§ Your objective
Send back the records exactly as written, with no images.

§ Data in this exercise
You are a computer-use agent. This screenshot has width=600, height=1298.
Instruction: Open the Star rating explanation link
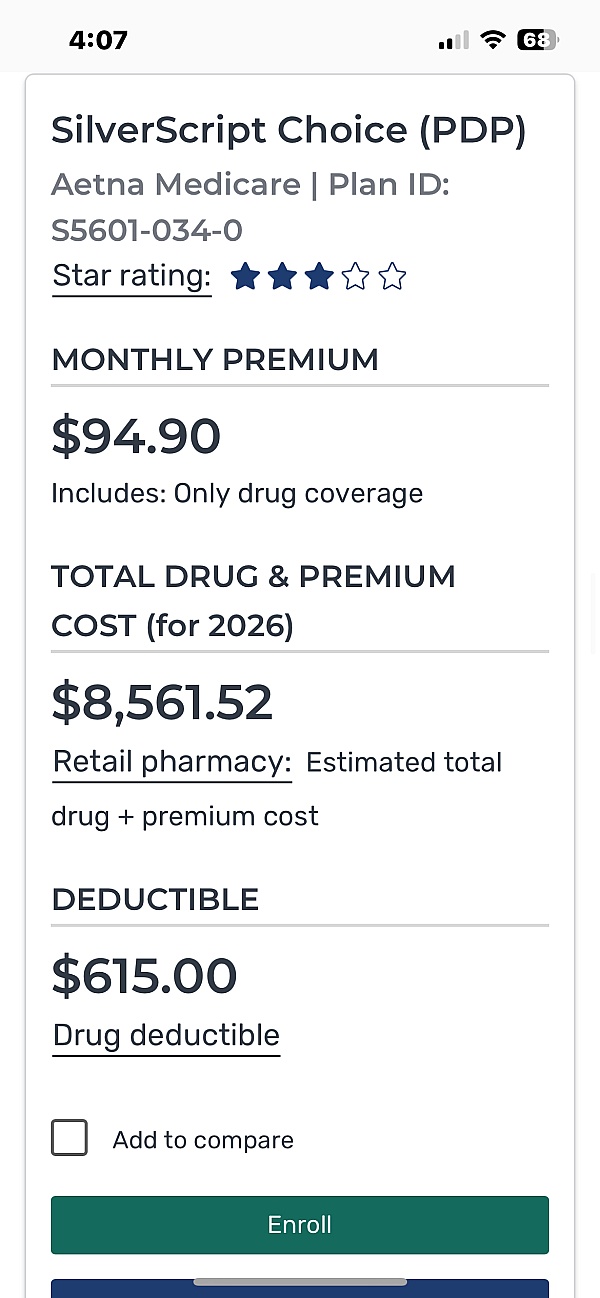point(132,276)
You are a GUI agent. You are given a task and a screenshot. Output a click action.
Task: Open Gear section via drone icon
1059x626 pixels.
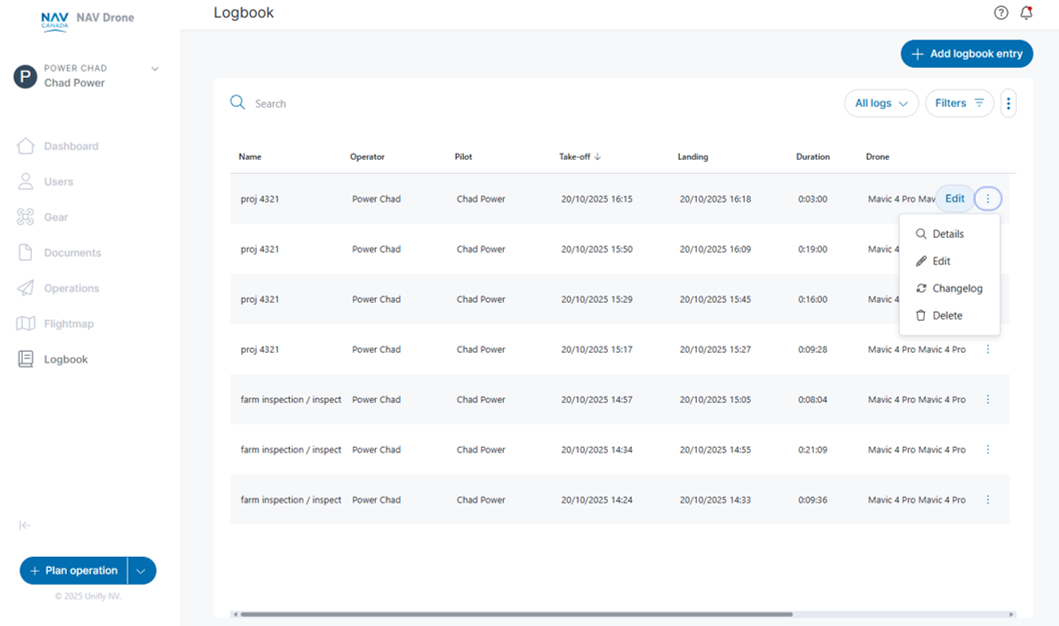tap(26, 217)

§ Completed task
You are a computer-use agent. This screenshot has width=600, height=1298.
Instruction: Open the Star rating explanation link
point(132,276)
You are a GUI agent. You are given a task and a screenshot. Output a click action.
Task: Open Gear section via drone icon
1059x626 pixels.
tap(26, 217)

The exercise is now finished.